Sembra che le principali nazioni costruiscano una parte rilevante della politica economica sui grandi eventi. Il G8 si raduna svariate volte in un anno per firmare accordi costruiti in mesi e mesi di incontri, per farlo però occorre prevedere grandi celebrazioni e, secondo le nazioni dove si svolge, costruire edifici oppure restaurarli, migliorarli. Così avviene per le riunioni del WTO.

Osservando il ripetersi ciclico dei grandi eventi, da quelli sportivi a quelli politici, si noterà una loro circolazione, come un’onda che percorre tutto il pianeta, un’onda che naturalmente porta guadagni e vantaggi solo ai costruttori e ai grandi commis d’affari, producendo danni ambientali.

Anche nazioni un tempo “risparmiose” sono coinvolte nel giro d’affari: la Germania aveva realizzato i campionati europei di calcio senza costruire nuovi stadi ma così non è più avvenuto per i mondiali.

Ogni ricorrenza è utile per foraggiare il malcostume, ed in Italia si è pensato di inventare la ricorrenza dei 150 anni dell’unità d’Italia.

Inventare, perché le ricorrenze solitamente sono centenarie.

Poco importa la tempistica se il vero scopo è quello di costruire, innalzare i monumenti tipici di questi anni, le cattedrali di cemento. Ne costruiremo, se avremo il tempo, delle nuove per fare compagnia a quelle ancora in piedi, costruite per i cento anni dell’unità, che fanno mostra della loro decadenza costosa vicino alle rive del Po. Insieme all’eredità delle Olimpiadi costituiscono un fulgido esempio di spreco di denaro pubblico, centinaia di migliaia di euro all’anno solo per mantenere scatole vuote.

Le discussioni di questi giorni non vertono sul significato della manifestazione ma solo su quante opere si riusciranno a realizzare.

Se si vuole celebrare una ricorrenza anomala lo si faccia puntando sulla cultura e non sul cemento.

Facciamo una festa di cultura di popolo di partecipazione, una festa dove si parli di democrazia quella intorpidita del voto e quella delle mille italie che vivono tra la gente, delle persone che lottano ogni giorno per difendere il nostro bel paese dall’assalto degli squali del cemento e dell’economia.

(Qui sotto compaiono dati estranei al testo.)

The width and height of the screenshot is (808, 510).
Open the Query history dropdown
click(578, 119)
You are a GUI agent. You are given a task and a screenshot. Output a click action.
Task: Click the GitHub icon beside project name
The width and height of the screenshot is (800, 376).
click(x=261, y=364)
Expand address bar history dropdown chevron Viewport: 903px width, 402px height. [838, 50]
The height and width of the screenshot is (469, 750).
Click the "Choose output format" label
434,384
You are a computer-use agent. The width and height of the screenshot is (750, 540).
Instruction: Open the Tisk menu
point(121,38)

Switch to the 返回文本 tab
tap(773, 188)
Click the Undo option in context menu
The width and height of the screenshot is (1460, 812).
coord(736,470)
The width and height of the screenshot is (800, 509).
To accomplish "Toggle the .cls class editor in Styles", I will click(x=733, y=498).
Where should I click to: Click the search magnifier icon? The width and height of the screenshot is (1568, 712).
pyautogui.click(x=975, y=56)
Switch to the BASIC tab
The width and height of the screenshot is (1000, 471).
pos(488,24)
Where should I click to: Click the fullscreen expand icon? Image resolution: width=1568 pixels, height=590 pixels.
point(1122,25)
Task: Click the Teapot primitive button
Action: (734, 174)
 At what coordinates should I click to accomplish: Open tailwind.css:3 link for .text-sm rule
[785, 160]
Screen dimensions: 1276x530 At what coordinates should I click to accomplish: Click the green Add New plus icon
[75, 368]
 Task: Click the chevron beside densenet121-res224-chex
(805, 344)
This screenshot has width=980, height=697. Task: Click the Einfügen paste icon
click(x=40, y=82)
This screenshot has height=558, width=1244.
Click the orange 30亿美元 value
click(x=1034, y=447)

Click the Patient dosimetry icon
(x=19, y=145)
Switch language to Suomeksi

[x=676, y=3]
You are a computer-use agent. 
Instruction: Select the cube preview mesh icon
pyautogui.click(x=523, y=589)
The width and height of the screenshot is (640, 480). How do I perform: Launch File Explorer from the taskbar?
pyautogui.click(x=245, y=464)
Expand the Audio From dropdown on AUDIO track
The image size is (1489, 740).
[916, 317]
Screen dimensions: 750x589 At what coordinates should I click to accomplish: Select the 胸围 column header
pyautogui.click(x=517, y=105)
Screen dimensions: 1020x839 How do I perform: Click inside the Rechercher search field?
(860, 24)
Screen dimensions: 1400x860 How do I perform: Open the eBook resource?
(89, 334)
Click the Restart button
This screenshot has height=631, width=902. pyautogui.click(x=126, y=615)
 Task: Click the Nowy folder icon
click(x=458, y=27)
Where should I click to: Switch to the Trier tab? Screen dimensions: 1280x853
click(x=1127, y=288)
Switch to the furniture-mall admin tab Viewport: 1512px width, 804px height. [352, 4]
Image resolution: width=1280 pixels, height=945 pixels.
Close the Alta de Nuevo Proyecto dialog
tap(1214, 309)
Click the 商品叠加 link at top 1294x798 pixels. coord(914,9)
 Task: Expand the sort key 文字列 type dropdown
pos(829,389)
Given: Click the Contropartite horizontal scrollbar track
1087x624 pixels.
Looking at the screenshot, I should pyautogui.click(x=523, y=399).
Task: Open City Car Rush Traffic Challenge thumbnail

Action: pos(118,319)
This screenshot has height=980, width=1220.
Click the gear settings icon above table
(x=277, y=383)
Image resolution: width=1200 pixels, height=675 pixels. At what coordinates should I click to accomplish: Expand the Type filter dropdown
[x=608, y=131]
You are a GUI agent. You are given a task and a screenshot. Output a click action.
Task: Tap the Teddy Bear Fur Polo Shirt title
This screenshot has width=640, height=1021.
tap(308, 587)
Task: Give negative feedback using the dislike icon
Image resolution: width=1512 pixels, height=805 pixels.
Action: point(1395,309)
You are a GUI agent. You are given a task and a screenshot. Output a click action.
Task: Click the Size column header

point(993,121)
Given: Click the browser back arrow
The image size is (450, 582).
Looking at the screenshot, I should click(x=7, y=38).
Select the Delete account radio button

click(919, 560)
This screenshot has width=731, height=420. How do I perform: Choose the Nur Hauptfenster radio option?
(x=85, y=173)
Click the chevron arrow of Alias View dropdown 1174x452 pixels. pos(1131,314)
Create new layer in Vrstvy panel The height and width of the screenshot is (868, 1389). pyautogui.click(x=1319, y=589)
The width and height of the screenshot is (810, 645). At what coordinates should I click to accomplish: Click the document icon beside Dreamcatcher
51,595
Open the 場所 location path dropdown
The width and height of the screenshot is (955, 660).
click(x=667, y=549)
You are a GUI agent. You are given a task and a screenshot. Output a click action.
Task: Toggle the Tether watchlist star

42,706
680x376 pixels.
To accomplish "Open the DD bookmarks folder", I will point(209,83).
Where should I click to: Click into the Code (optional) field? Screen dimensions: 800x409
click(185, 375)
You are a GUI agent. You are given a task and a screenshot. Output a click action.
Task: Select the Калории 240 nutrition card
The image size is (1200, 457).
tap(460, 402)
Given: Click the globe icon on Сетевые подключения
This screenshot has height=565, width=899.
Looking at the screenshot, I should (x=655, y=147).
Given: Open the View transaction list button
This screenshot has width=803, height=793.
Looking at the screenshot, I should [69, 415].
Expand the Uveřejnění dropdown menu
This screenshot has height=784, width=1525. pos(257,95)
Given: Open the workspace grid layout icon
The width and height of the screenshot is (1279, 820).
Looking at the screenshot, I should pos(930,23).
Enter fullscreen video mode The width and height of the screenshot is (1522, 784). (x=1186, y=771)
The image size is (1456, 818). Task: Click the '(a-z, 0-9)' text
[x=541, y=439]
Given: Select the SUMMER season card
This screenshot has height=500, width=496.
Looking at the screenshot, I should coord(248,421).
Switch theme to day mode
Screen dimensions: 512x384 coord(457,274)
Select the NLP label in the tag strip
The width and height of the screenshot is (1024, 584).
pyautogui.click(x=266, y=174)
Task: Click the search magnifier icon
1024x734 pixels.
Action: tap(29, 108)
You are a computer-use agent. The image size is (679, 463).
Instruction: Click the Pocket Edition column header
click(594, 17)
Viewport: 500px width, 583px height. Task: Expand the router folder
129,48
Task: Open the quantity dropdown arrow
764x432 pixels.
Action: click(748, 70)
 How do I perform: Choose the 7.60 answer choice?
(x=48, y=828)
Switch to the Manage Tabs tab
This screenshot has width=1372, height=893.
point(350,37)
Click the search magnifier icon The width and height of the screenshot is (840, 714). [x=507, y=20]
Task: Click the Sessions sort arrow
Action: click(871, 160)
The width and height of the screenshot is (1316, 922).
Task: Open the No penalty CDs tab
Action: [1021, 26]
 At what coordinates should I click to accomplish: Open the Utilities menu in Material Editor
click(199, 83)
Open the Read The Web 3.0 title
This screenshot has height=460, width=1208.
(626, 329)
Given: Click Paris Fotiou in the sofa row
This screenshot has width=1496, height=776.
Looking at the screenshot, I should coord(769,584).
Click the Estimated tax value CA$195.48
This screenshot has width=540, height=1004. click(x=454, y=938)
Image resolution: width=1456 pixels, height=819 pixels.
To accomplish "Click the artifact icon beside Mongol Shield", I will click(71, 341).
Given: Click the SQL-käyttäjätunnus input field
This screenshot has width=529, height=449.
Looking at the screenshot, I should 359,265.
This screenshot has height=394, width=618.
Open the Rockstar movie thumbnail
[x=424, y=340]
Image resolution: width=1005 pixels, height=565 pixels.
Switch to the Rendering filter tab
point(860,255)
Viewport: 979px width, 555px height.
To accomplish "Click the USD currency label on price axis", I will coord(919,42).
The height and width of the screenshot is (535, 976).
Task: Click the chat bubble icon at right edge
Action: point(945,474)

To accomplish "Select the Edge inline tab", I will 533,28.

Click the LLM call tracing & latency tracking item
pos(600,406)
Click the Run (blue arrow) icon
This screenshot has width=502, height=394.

E forse si troverà anche il tempo per discutere seriamente dell’unità, avvenuta come guerra di conquista di una casa reale e non come crescita di tutta la popolazione. Probabilmente le polemiche di questi mesi su inno e altre cosette troverebbero una risposta complessiva se si analizzasse seriamente quanto avvenuto quasi cento cinquant’anni fa e non si coprisse ogni riflessione sotto il mantello della festa fine a se stessa.

Si ragionerebbe sulle divergenze tra una monarchia che pensava solo al suo potere e agli ideali di chi voleva unire una nazione, anche sull’esempio di quanto avvenuto ben prima in altri paesi.

Non promuovere ancora la cultura del cemento ma fare della cultura il cemento di quell’Italia che non è ancora con abissali differenze tra Nord e Sud, anche per accorgersi che le celebrazioni di cinquant’anni fa non sono servite a far crescere un’idea nazionale, anzi negli ultimi anni si è levato sempre più forte il vento della separazione di quel nord che non vuole il sud e come di quella aprte del sud che condivide lo stesso pensiero.

Certo non ci si deve illudere che i tagli promessi dal governo Berlusconi ai fondi per le celebrazioni siano il segno di un rinsavimento, si tratta semplicemente della mancanza di risorse destinate evidentemente a cementificare qualche altro pezzo d’Italia. Ecco un’idea per base per i festeggiamenti dei 150 anni potrebbe proprio essere quanto territorio è stato cementificato e deturpato in questi anni, o anche solo negli ultimi cinquanta.

Insieme alla riflessione sul livello della democrazia nel nostro paese, sarebbe un modo degno per iniziare un’altra storia d’Italia, rimediando agli errori commessi.